Prabowo Subianto yang mengklaim bahwa isi pidatonya tersebut adalah hasil prediksi atau kajian dari para ahli luar negeri, belakangan diketahui bahwa dasar pernyataannya adalah sebuah cerita fiksi dari sebuah novel berjudul “Ghost Fleet” yang ditulis oleh Peter Warren Singer dan Auguste Cole. Meski pun hanya sebuah fiksi, latar belakangan kedua penulis yang adalah ahli strategi dari Amerika, menurut Prabowo menjadi sebuah “kode keras” bahwa Indonesia memang akan bubar. Akan tetapi, dalam ciutan di akun Twitter pribadinya @peterwsinger yang menautkan rekannya sesama penulis novel ini @august_cole, keduanya menyatakan bahwa apa yang mereka tulis hanyalah fiksi, bukan prediksi.

Pasca mencuat ke permukaan publik, pernyataan orang nomor 1 di Partai Gerindra ini ramai diperbincangkan dimana-mana. Banyak pihak yang sontak menyayangkan sikap Prabowo yang dianggap pesimistik dan tidak layak untuk dilontarkan dari seorang tokoh negara sepertinya. Prabowo kemudian dianggap tidak pantas menjadi teladan dalam menjaga kedaulatan NKRI. Sebaliknya, menurut politikus Partai Gerindra, Elnino Husein Mohi, yang juga anggota Komisi I DPR RI tersebut, mengklaim bahwa isi pidato Prabowo dimaksudkan sebagai sebuah peringatan bagi bangsa Indonesia sekaligus amunisi bagi rakyat untuk selalu menjaga persatuan dan kesatuan. Secara terpisah, Wakil Ketua Umum Partai Gerindra, Ferry Juliantono menjelaskan berbagai fenomena yang dirasanya mampu menguatkan “prediksi” Prabowo tersebut, antara lain Indonesia yang kini tengah menjadi rebutan negara-negara lain dan sumber dayanya yang juga sedang dikuasai oleh pihak asing.
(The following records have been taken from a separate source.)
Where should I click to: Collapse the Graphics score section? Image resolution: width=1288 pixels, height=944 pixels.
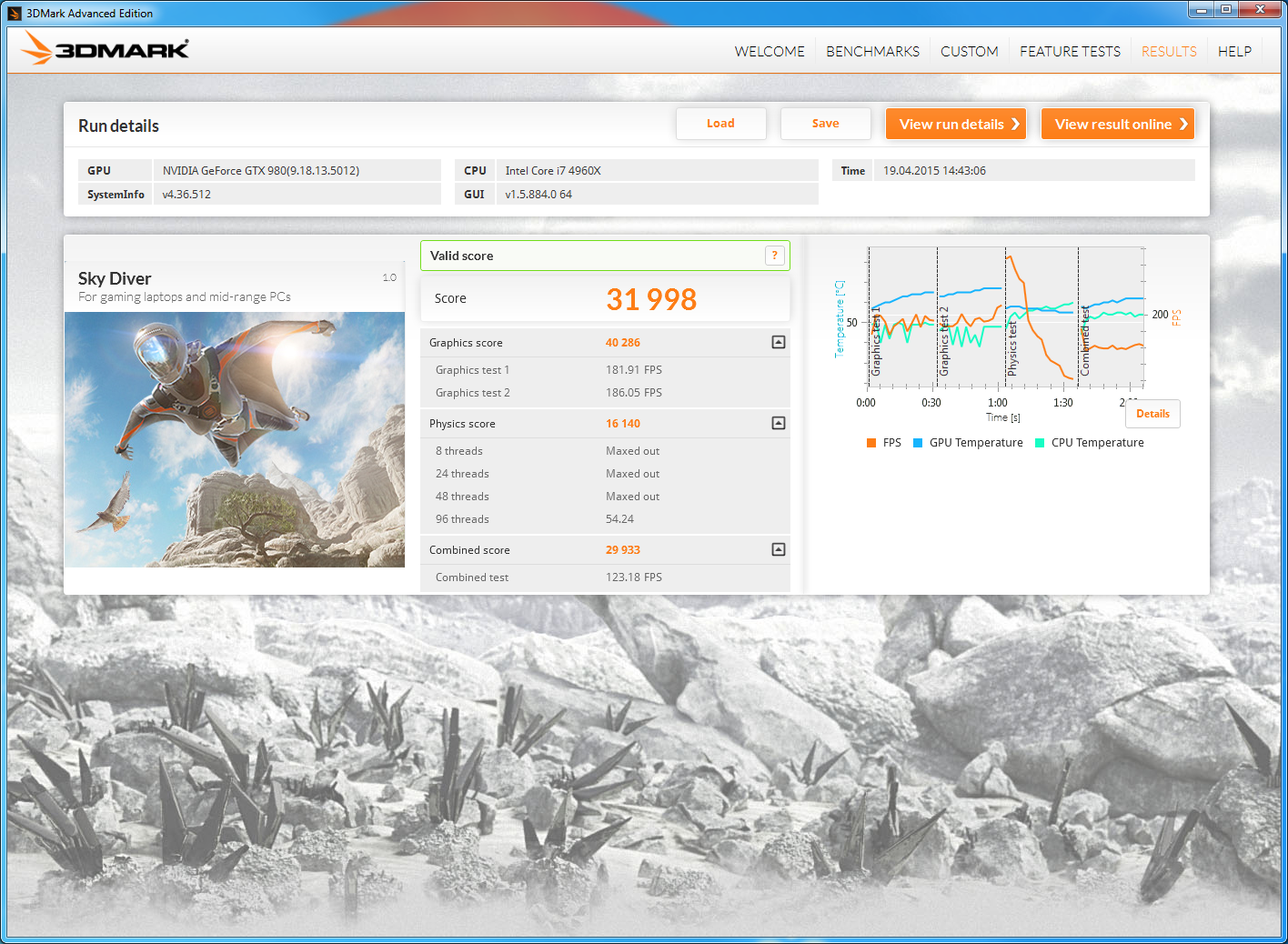coord(779,343)

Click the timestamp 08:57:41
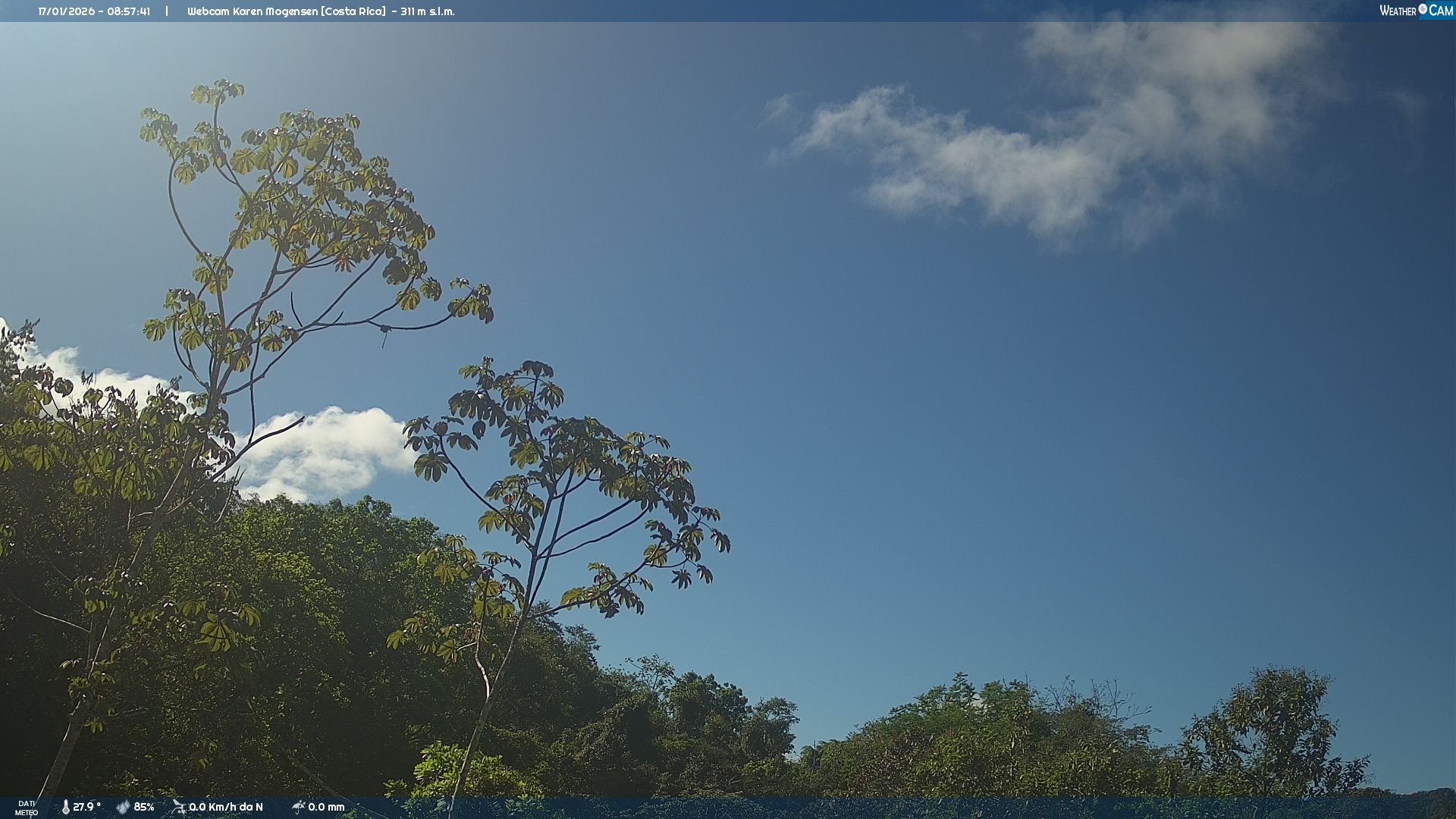click(x=128, y=11)
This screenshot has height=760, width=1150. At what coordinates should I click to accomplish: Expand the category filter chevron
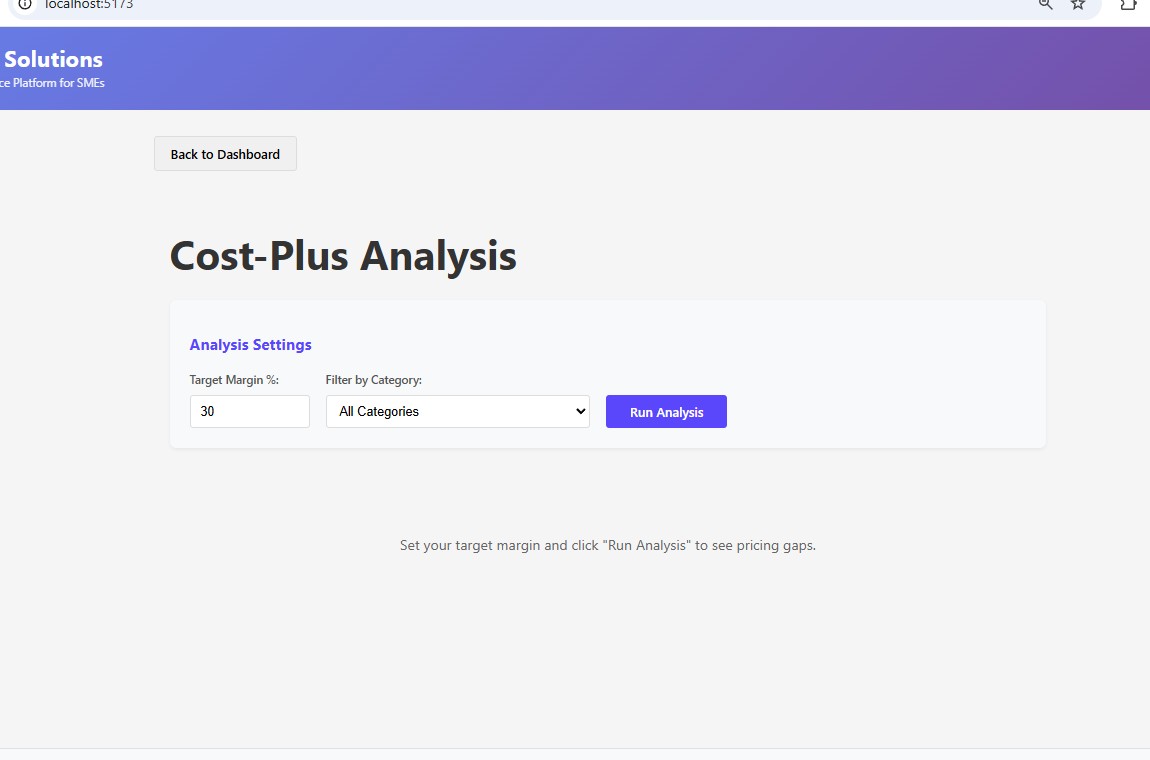click(x=581, y=411)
Sementara itu, di tengah perkembangan opini publik yang tentu saja akan melahirkan pro dan kontra, optimisme terhadap keberlangsungan sejarah kehidupan dan kedaulatan bangsa dan negara Indonesia terus bergulir. Beberapa tahun terakhir ini, bahkan Indonesia sering menghiasi jajaran negara yang oleh para ahli diprediksi akan menguasai perekonomian dunia. Willem Buiter misalnya, yang bersama-sama dengan tim riset Citigroup seperti yang dirilis oleh liputan6.com pada 13 Juni 2017 yang lalu, memprediksikan bahwa Indonesia akan berada di urutan ke-6 dari 10 negara raksasa perekonomian dunia pada 2050 mendatang. Dalam sebuah laporan yang diterbitkan oleh Bank Standard Chartered di Inggris yang berjudul The Super-cycle Report memperkirakan bahwa Indonesia akan menjadi bintang perekonomian Asia. Dari peringkat ke-28 pada tahun 2000, Indonesia akan menyodok ke peringkat ke-10 pada tahun 2020 dan peringkat ke-5 kekuatan ekonomi dunia pada tahun 2030.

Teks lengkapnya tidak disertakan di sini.